To reduce false inflation, we designed the system to require further details from the user adopting the solution. Notifications provided a space to add comments and information, and the user was informed that this information would be publicly posted for all users to see.
These additional barriers and mindful approach to the details helped provide the administrators with an active, engaged community that shared their genuine feedback from the shared resource.
The initial design featured placeholder content and labeling. The intention of the initial vendor was to create a “cool and clever” app, but in many cases, the chosen terms were actually detrimental to the overall experience.
“Submissions” were originally labeled “my items”. While I understood the intention of aiming for casual terms, the concept described was a sales win submission that included a thorough writeup, attached documents, code samples, or a variety of other assets. While the client didn’t love the sterile nature of the term “my submissions,” it was a more accurate and intuitive description.

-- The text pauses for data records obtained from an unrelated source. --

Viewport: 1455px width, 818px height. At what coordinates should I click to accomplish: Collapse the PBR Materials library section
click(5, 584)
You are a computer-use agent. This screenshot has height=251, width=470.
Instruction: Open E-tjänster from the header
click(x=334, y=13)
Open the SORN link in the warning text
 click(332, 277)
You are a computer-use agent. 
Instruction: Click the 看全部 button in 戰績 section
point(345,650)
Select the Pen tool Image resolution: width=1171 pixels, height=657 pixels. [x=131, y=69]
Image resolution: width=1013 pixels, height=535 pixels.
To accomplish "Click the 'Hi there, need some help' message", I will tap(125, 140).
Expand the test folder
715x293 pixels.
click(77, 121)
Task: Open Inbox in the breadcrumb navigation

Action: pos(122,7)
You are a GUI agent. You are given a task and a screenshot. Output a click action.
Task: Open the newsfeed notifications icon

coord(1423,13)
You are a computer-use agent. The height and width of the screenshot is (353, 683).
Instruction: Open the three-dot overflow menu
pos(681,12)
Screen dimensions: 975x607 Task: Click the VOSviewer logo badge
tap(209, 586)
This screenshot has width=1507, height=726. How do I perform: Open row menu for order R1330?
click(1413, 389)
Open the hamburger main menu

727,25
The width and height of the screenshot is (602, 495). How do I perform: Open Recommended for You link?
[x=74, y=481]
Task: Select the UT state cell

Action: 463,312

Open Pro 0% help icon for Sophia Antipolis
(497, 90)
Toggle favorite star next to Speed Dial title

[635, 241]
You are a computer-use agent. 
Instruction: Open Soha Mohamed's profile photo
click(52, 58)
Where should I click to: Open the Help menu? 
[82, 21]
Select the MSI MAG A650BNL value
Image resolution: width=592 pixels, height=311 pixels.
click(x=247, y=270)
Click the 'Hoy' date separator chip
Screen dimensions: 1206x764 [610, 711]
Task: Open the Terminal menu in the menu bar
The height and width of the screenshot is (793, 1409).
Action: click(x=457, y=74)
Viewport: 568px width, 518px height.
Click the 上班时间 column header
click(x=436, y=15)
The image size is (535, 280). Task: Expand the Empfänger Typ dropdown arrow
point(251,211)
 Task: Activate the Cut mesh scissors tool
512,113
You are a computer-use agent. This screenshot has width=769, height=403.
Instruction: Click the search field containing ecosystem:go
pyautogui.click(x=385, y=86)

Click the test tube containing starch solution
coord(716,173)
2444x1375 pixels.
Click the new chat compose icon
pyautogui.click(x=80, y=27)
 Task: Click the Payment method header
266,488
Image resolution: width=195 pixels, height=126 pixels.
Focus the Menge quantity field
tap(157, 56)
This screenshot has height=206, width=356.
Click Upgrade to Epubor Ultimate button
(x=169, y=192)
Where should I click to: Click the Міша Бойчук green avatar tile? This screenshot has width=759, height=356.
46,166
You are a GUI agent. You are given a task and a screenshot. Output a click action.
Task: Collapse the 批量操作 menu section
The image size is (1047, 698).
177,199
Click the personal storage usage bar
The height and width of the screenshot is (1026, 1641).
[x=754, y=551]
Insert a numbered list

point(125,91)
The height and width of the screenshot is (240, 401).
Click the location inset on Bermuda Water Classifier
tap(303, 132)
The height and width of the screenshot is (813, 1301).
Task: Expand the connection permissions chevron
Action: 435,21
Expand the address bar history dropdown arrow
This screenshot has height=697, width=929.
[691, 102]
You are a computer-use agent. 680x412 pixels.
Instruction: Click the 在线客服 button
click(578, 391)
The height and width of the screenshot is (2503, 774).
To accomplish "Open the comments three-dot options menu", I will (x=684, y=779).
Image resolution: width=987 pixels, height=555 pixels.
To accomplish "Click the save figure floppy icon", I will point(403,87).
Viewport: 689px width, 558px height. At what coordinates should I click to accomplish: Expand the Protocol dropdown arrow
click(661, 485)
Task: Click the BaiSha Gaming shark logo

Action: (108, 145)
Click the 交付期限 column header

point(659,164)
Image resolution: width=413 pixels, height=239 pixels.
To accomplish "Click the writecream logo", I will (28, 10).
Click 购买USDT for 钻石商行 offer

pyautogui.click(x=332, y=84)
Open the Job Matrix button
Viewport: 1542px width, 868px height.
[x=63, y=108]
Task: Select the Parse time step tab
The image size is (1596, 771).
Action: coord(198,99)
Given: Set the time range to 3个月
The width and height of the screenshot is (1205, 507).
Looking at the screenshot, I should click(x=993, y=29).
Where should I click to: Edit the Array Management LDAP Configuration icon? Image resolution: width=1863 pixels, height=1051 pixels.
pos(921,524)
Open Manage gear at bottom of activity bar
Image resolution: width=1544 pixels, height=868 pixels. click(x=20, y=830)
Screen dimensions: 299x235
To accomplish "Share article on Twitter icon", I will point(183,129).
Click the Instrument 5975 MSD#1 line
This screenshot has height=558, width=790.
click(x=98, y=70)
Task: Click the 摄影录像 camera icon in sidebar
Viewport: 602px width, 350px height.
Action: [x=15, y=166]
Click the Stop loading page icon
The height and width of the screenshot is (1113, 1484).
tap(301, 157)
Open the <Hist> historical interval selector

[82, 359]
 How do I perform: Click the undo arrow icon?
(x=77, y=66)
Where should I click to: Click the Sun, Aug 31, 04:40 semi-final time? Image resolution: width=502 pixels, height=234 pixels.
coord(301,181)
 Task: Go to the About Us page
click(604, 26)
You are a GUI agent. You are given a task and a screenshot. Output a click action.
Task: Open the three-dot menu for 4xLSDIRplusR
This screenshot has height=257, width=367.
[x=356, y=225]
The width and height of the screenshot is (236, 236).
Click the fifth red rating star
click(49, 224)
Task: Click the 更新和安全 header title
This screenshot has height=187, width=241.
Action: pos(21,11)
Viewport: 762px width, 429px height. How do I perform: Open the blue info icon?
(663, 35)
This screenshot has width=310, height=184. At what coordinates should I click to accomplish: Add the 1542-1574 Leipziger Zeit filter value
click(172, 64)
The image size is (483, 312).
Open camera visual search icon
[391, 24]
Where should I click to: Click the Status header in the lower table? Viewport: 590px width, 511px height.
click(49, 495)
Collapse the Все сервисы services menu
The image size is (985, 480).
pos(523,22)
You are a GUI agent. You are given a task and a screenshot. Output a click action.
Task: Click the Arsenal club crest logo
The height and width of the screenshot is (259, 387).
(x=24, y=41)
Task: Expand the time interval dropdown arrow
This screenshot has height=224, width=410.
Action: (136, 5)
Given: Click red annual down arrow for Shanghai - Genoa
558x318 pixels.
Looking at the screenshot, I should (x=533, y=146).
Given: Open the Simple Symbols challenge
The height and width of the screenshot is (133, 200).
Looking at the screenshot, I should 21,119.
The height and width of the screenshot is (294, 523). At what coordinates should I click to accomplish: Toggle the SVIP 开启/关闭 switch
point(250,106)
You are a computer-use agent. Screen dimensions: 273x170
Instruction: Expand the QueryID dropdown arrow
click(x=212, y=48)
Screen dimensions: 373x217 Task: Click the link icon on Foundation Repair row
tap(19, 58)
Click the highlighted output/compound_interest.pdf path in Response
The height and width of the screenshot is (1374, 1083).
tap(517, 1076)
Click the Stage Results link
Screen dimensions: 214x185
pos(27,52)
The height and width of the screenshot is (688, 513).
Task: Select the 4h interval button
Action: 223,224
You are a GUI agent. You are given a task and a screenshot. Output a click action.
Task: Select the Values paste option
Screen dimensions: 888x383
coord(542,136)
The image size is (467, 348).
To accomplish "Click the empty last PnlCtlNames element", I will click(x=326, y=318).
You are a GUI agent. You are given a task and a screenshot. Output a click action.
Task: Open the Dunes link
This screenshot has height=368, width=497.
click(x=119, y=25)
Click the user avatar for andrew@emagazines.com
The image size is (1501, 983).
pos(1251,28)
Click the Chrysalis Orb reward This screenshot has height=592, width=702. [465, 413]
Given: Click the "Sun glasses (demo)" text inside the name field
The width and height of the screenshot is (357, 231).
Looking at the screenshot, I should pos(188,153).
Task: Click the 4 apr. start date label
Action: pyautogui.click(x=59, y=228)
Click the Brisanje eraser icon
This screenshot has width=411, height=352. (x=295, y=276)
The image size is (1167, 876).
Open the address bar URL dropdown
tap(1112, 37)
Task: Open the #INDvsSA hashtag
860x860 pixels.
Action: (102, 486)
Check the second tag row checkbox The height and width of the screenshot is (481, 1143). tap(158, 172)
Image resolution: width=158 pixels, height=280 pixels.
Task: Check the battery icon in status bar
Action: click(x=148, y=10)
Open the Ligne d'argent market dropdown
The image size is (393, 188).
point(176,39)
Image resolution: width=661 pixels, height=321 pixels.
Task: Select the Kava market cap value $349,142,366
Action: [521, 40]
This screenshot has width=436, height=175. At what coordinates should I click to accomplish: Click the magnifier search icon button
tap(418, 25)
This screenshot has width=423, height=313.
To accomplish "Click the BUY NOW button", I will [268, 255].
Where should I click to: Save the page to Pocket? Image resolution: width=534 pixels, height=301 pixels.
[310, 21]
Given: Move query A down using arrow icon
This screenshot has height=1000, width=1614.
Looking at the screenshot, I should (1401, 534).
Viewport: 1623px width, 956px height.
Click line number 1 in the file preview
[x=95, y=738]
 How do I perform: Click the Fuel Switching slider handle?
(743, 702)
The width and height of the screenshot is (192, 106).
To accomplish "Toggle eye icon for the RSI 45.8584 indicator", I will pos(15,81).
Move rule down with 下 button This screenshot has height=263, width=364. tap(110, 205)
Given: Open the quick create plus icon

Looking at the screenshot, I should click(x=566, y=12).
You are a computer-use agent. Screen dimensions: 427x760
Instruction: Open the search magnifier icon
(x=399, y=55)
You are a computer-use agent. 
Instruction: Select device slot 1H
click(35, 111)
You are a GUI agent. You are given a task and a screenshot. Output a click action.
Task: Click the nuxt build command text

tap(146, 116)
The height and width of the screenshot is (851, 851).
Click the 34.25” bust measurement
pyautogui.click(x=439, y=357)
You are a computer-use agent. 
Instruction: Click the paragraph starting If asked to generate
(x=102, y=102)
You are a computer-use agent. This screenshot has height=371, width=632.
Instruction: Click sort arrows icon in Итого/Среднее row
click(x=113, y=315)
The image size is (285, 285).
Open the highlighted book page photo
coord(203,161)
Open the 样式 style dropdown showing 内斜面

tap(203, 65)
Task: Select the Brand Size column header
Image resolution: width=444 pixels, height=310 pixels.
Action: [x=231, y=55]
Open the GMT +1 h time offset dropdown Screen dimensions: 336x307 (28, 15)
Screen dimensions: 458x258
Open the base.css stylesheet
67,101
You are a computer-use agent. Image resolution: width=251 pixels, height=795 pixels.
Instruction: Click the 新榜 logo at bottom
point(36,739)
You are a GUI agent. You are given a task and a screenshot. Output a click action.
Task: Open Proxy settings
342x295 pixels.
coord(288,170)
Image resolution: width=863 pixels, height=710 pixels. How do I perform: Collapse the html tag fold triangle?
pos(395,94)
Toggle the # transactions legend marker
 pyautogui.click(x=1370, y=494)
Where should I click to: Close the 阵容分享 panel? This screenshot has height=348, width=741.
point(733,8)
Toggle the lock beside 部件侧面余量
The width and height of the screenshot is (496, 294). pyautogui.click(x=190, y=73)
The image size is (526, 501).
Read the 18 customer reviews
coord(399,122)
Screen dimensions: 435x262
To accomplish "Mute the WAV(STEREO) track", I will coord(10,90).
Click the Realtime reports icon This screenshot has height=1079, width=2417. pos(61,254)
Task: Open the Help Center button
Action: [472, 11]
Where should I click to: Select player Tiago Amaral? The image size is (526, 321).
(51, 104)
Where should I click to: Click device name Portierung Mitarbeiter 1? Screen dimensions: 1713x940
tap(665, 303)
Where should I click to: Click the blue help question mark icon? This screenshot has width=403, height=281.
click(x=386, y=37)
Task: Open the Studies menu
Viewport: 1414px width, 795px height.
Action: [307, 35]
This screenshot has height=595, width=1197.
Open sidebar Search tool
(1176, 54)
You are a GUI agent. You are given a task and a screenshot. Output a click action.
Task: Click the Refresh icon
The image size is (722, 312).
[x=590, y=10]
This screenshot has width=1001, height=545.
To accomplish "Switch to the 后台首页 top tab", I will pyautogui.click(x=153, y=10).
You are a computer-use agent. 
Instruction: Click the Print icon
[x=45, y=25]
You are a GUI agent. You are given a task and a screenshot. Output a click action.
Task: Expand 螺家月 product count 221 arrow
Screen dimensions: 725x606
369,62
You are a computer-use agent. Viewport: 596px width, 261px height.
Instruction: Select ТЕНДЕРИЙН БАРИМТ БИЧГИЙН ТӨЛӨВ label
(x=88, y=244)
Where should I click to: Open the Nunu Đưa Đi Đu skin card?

“My dashboard” was originally labeled, “my area.” A non-native English speaker provided the UI text, and this was a prime scenario where a native speaker is helpful. In some cases, “my area” could refer to an individual’s [ahem] personal region. The team had a good laugh as I explained why that one needed to change. 😉
Unfortunately, I was not able to participate in any testing of the app. But in the interest of sharing my approach, here are the tests that I would recommend confirming from users:
The ShareIT app was an excellent example of how the behavior and intention surrounding the app experience must be thoughtfully explored to create the most effective solution.